Les maladies cardiovasculaires se déclarent, en moyenne, sept à dix ans plus tard chez la femme que chez l’homme, grâce à la protection temporaire attribuée aux œstrogènes naturels avant la ménopause. Cette protection s’amenuise rapidement une fois atteint l’âge de la ménopause, et le risque croit de manière exponentielle au-delà des 60 ans.
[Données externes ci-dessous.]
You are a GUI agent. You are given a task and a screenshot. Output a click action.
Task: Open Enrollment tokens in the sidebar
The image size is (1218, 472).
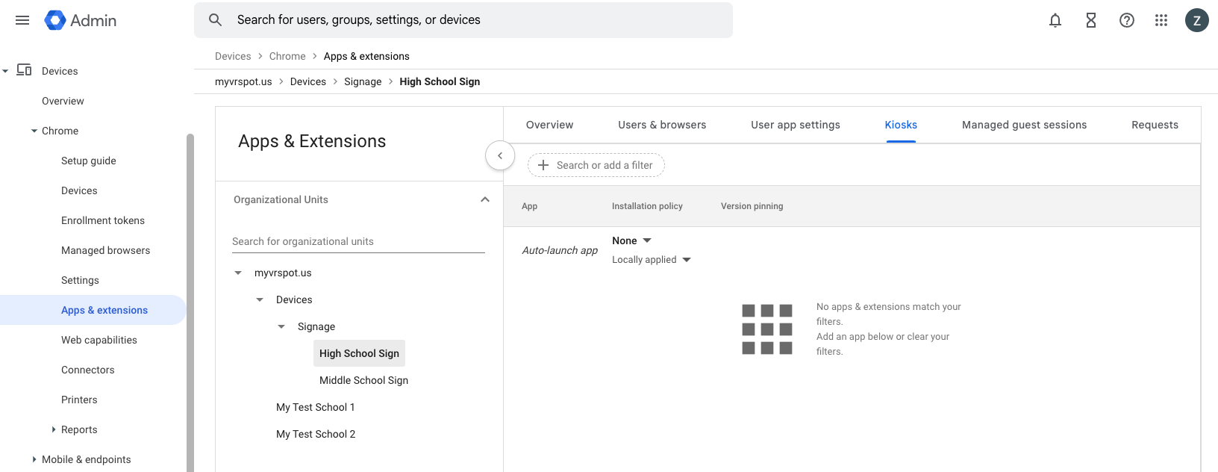[103, 220]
Il n’y a pas que la ménopause

Par ailleurs, les dernières décennies ont vu des modifications notables du mode de vie des femmes, dont l’alimentation déséquilibrée, le surpoids, l’exposition au tabac, le stress, la sédentarité, l’activité professionnelle, dont on voit aujourd’hui un impact majeur sur la détérioration de la santé cardiovasculaire des femmes. Ainsi, l’obésité augmente le risque de maladie coronaire de 46 % chez les hommes, mais de 64 % chez les femmes. Même type de constatation pour les antécédents familiaux, et aussi pour le diabète, qui majore plus le risque de maladie coronaire chez la femme (3 à 7 fois) que chez l’homme (2 à 3 fois). À niveau de risque égal, la probabilité de recevoir des conseils de prévention adéquats et de bénéficier de traitements appropriés est moindre pour les femmes par rapport aux hommes. Au-delà du rôle accélérateur de la ménopause, de l’impact différent de certains facteurs de risque, et de la plus grande difficulté de diagnostique liée en partie au caractère moins évocateur des signes cliniques, le point prioritaire est indiscutablement la promotion d’une prise en charge optimale de la maladie coronaire des femmes.

Un défi de taille

Il y a donc urgence d’adapter la prévention cardiovasculaire à la population féminine, en ciblant les périodes clés de leur vie : première contraception, grossesse et ménopause.